Hi,
I have a list of thousands of dictionaries similar to the one below. Is there an good way to go through the list and remove duplicated key value of name and date_of_birth with condition that status is correct.
In term of excel and python, the list is table, dictionaries is rows and keys are in the column names.
It is very easy to remove duplicate values in excel. https://support.microsoft.com/en-us/office/find-and-remove-duplicates-00e35bea-b46a-4d5d-b28e-66a552dc138d
But I am struggle with Python due to my limited knowledge about it. There surely a way, I just don’t know how to do it.
Any help is greatly appreciated.
[
{
"name": "Tony",
"date_of_birth": "1/1/1991",
"status": "correct"
"score": "10",
"checked_by": "Su"
},
{
"name": "Tony",
"date_of_birth": "1/1/1991",
"status": "incorrect",
"score": "1",
"checked_by": "Jenny"
}
So when a duplicate pair is found, and its row is marked “correct”, it is to be removed?
Re the list above: is that the “before” or the “after”?
Would it be easier – or clearer – to specify constraints on the resulting table ?
One way could be to convert the list to a dictionary.
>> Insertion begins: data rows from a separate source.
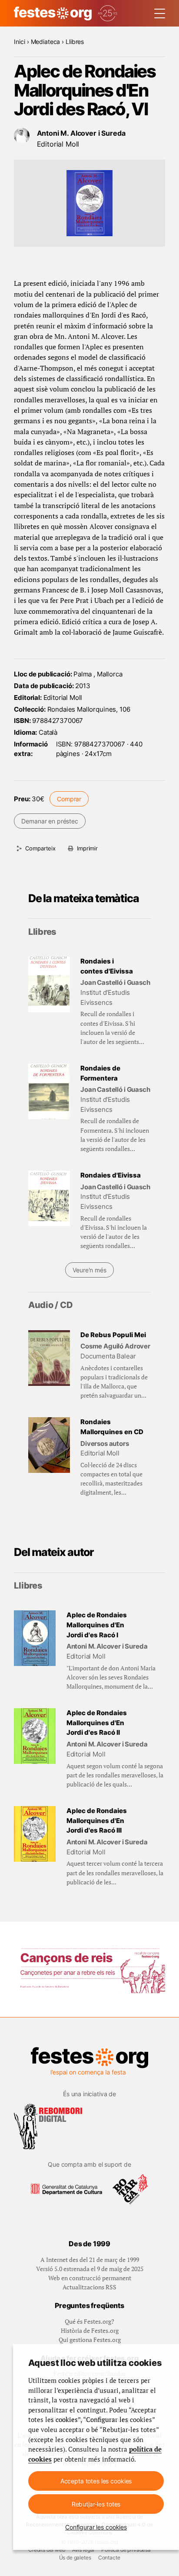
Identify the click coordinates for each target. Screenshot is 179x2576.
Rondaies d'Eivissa (110, 1175)
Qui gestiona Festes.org (90, 2339)
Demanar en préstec (49, 821)
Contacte (109, 2557)
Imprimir (87, 848)
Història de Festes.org (90, 2330)
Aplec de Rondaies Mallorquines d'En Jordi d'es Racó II (96, 1722)
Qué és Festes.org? (89, 2321)
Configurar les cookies (96, 2527)
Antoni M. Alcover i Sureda (81, 133)
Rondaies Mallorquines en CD (111, 1427)
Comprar (69, 799)
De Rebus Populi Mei (113, 1335)
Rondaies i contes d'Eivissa (106, 966)
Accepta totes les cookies (96, 2481)
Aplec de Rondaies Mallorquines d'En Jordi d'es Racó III (96, 1820)
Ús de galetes (75, 2557)
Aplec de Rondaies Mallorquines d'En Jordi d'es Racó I (96, 1625)
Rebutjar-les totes (96, 2504)
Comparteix (40, 848)
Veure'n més (89, 1270)
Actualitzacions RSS (89, 2287)
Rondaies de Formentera (100, 1073)
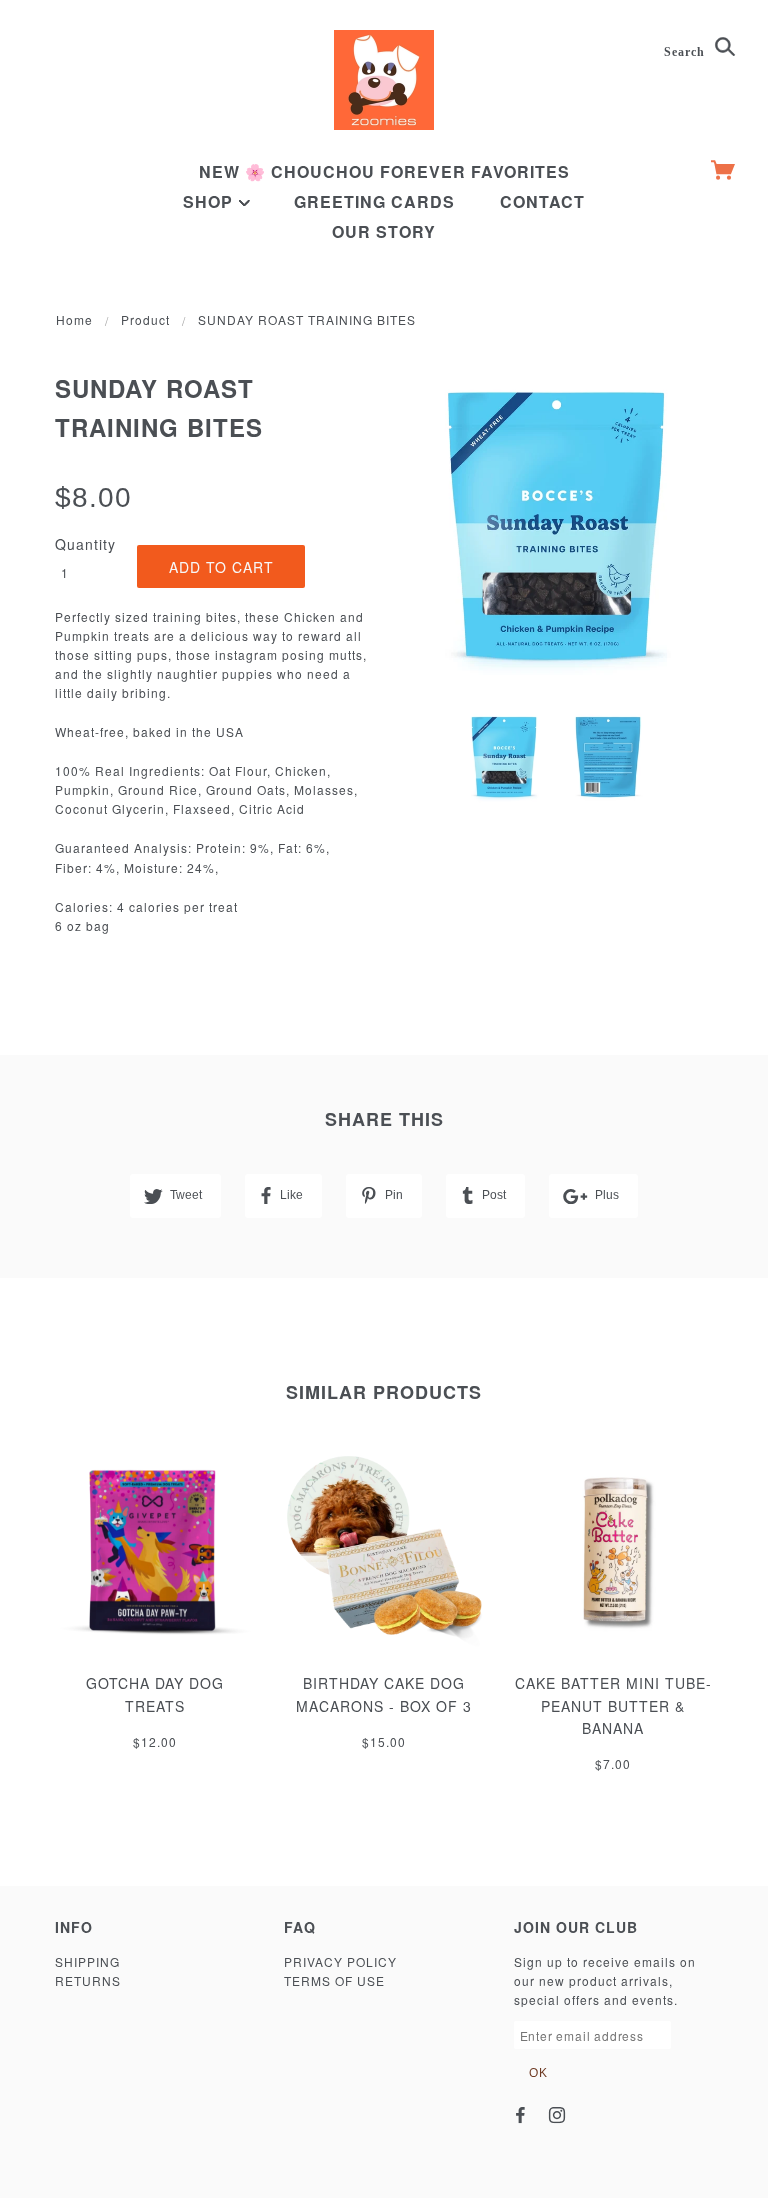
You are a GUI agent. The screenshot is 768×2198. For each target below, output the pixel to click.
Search (686, 52)
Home (74, 319)
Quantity (85, 544)
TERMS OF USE (334, 1980)
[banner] (384, 80)
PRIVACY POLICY (340, 1961)
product (145, 319)
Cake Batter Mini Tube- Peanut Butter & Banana (613, 1705)
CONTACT (542, 201)
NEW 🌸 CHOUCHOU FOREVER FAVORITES (384, 171)
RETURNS (88, 1980)
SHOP (210, 201)
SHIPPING (87, 1961)
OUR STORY (384, 231)
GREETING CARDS (374, 201)
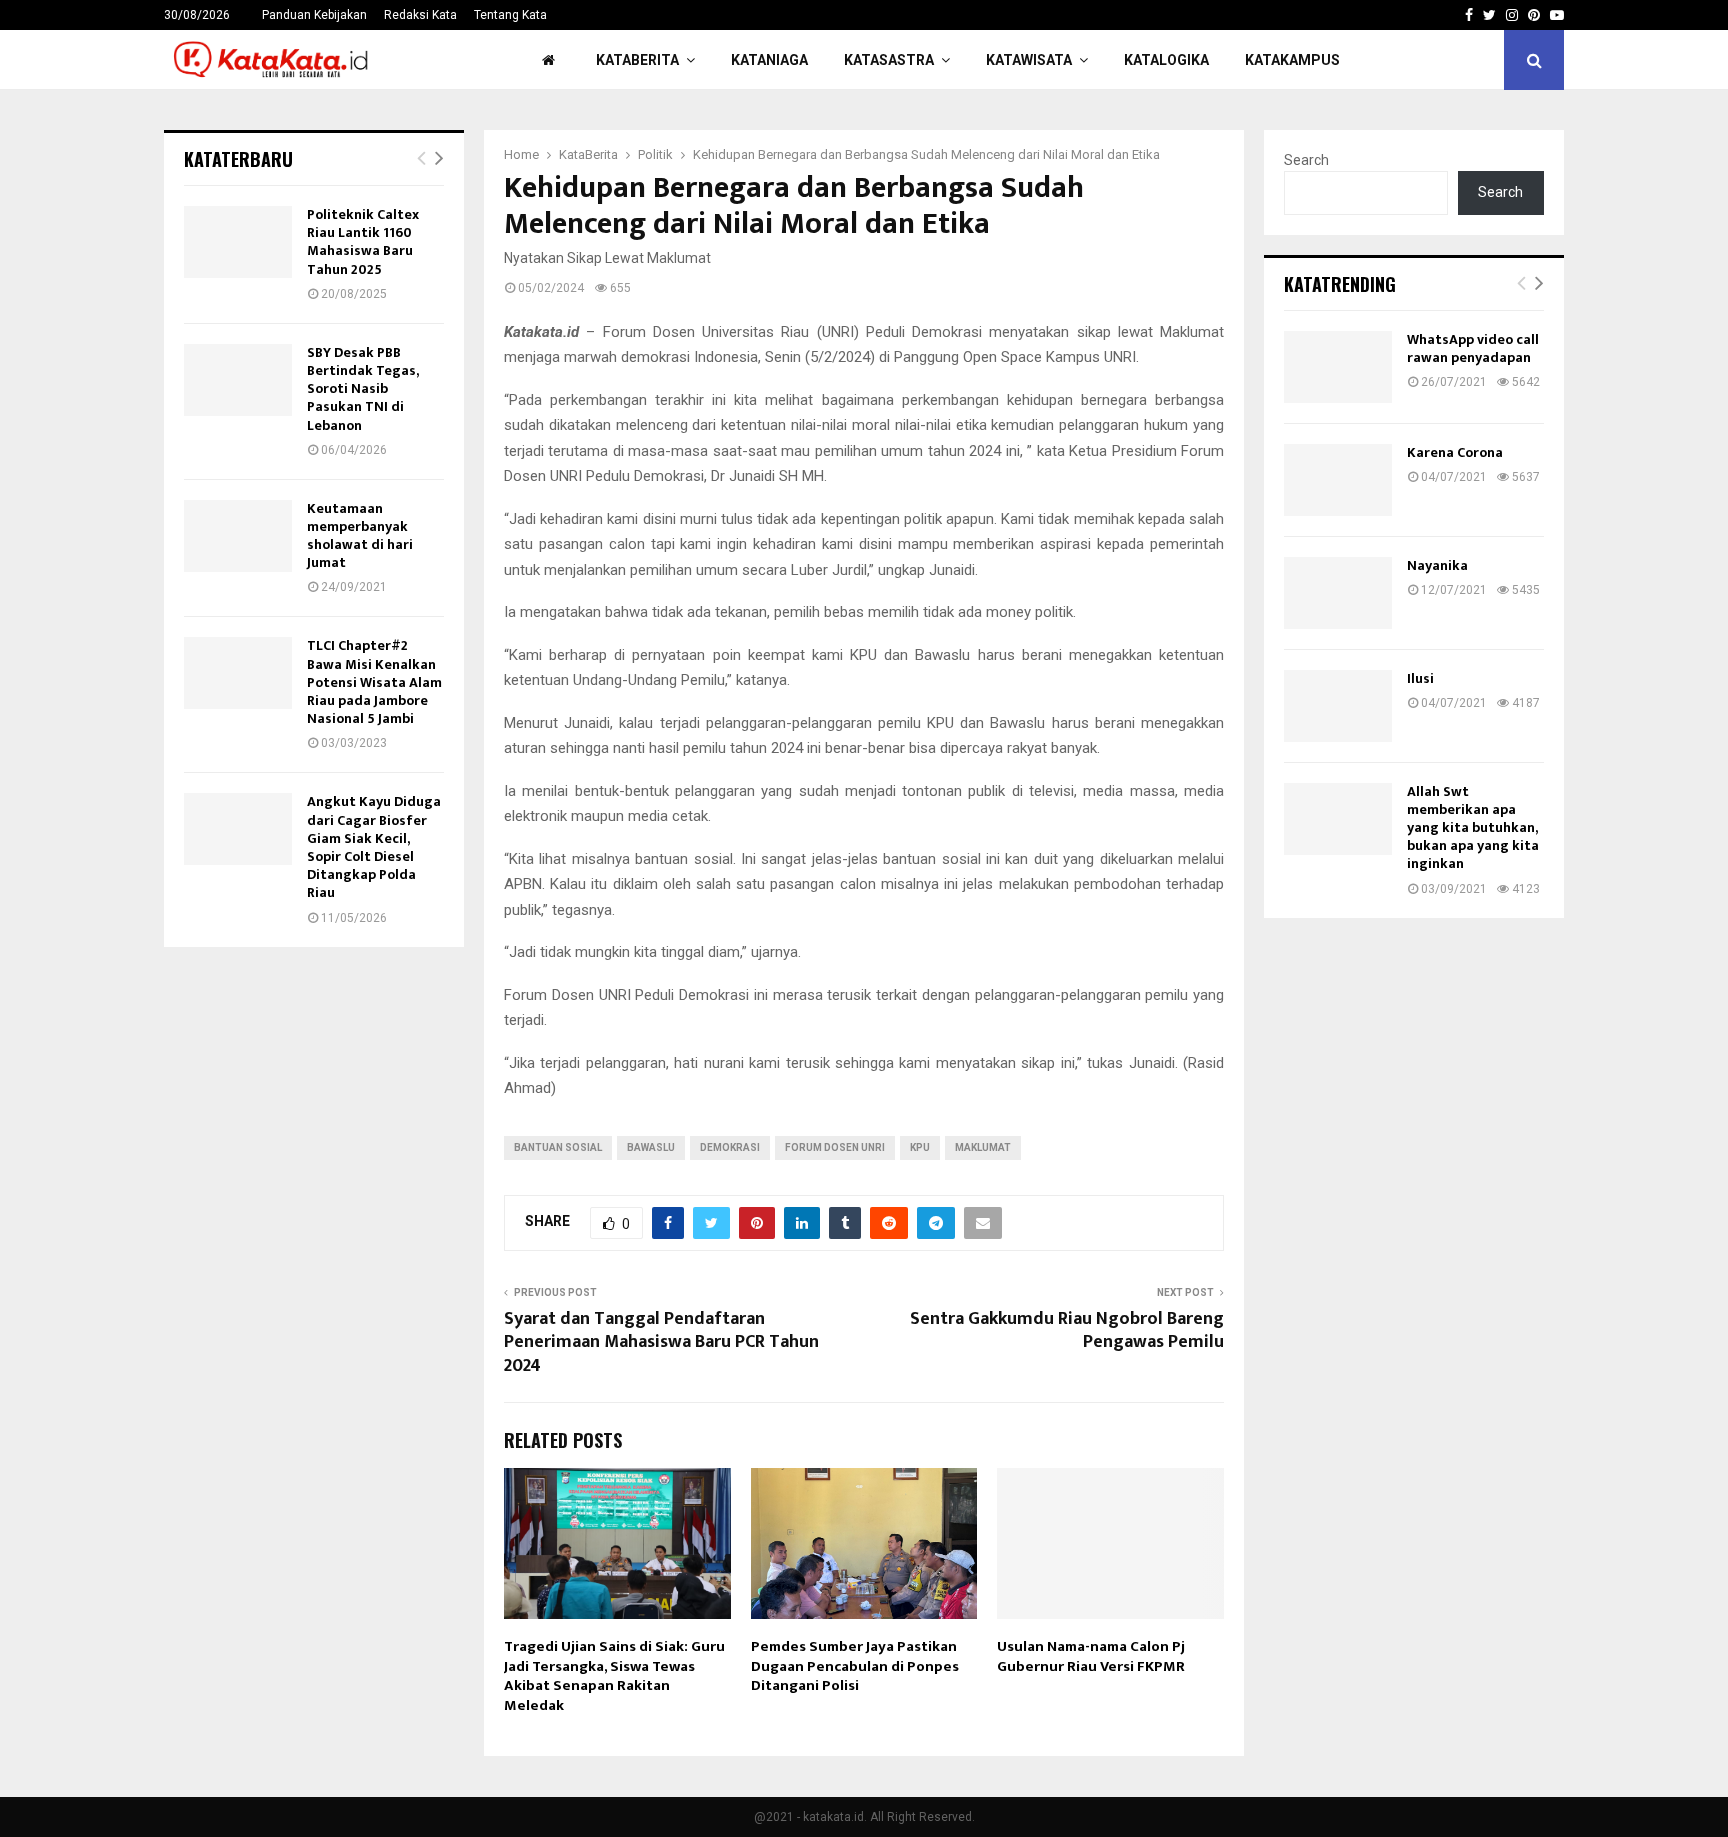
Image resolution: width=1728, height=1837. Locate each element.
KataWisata (1029, 60)
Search (1306, 160)
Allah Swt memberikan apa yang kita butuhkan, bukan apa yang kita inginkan (1473, 828)
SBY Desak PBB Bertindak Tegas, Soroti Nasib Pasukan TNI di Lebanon (362, 389)
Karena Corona (1455, 452)
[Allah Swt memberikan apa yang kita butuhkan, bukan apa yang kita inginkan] (1338, 819)
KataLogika (1166, 60)
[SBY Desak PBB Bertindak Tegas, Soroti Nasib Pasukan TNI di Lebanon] (238, 380)
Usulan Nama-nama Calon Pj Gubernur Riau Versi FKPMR (1091, 1656)
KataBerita (637, 60)
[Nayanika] (1338, 593)
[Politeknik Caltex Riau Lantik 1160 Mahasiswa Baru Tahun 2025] (238, 242)
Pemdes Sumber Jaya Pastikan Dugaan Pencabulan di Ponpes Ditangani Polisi (855, 1666)
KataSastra (889, 60)
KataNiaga (769, 60)
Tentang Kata (510, 15)
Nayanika (1437, 565)
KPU (920, 1147)
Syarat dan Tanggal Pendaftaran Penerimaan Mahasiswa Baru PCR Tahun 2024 (661, 1343)
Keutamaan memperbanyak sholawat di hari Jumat (360, 536)
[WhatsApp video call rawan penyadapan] (1338, 367)
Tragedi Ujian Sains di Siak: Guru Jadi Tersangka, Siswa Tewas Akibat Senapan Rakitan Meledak (614, 1676)
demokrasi (730, 1147)
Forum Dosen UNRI (835, 1147)
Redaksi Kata (420, 15)
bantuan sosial (558, 1147)
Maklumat (983, 1147)
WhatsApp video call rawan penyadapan (1473, 348)
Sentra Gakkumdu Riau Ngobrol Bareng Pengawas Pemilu (1067, 1331)
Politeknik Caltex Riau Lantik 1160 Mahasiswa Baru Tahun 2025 (363, 242)
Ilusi (1420, 678)
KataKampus (1292, 60)
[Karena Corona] (1338, 480)
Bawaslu (651, 1147)
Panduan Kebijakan (314, 15)
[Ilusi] (1338, 706)
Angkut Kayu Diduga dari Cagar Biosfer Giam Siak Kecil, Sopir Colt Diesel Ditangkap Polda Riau (374, 847)
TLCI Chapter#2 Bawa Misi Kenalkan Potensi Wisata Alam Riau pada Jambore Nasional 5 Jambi (374, 682)
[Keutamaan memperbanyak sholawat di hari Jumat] (238, 536)
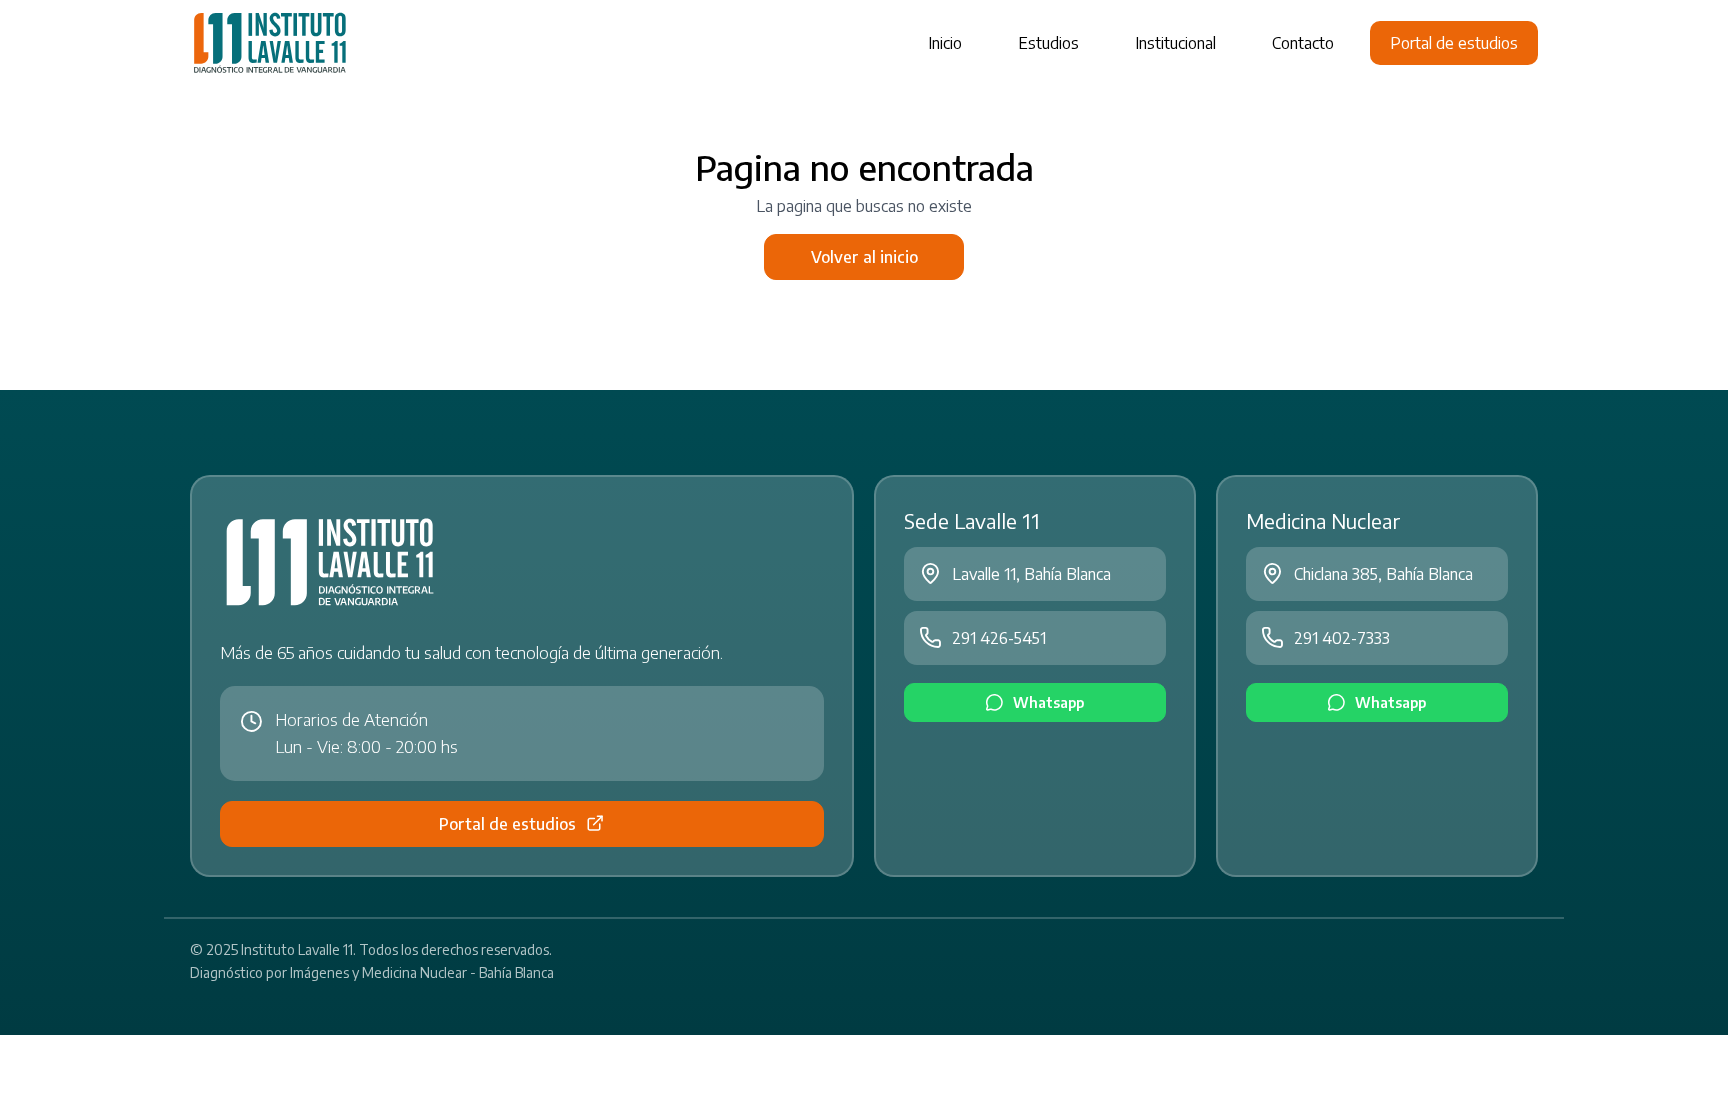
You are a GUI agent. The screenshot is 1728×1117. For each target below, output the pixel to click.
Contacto (1303, 43)
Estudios (1048, 43)
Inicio (945, 43)
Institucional (1175, 43)
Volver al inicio (864, 257)
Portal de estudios (1454, 43)
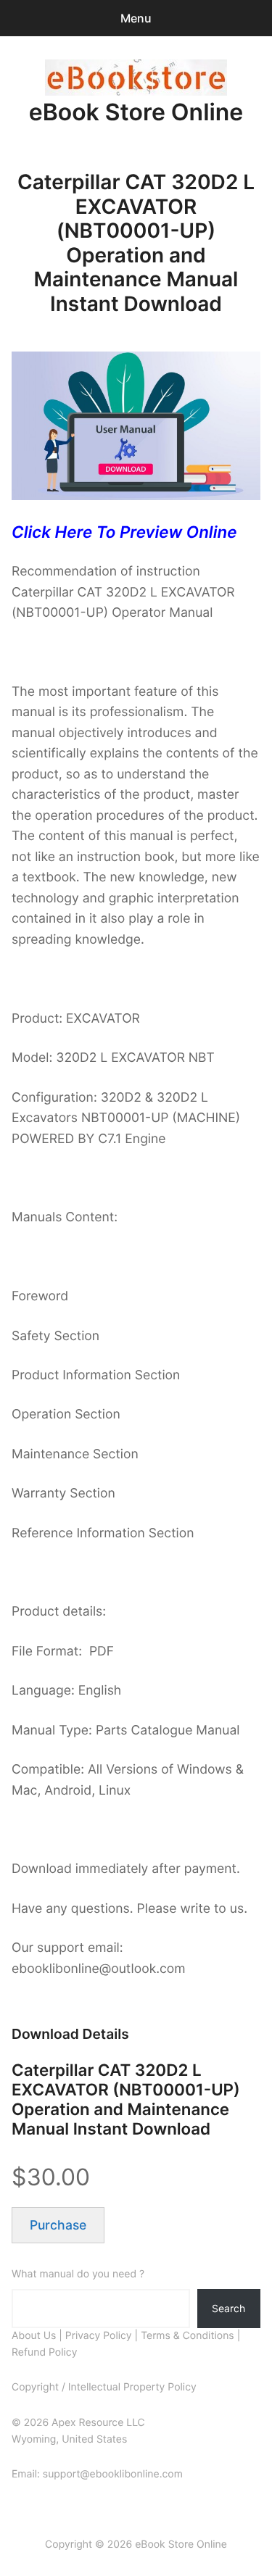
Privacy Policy (98, 2336)
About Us (34, 2336)
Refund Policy (44, 2352)
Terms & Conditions (187, 2336)
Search (228, 2308)
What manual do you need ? (78, 2274)
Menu (136, 18)
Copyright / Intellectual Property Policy (104, 2387)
This should create a dictionary leaving out all the items with identical keys:
no_duplicates = {dic['name']: dic for dic in full_list}
Then you can iterate no_duplicates.values()
.
stucork
September 11, 2020, 1:59pm
4
i’m assuming here that the unique keys are name/dob
since presumably name
is not sufficient…
If this is serverside then pandas is a nice option…
import pandas as pd
orig_list = [dict1, dict2, ...]
df = pd.DataFrame(orig_list)
df = df.drop_duplicates(['name', 'date_of_birth'])
new_list = df.to_dict(orient='records')
Thanks @p.colbert , @stefano.menci and @stucork . I will try all of them and let you know the result.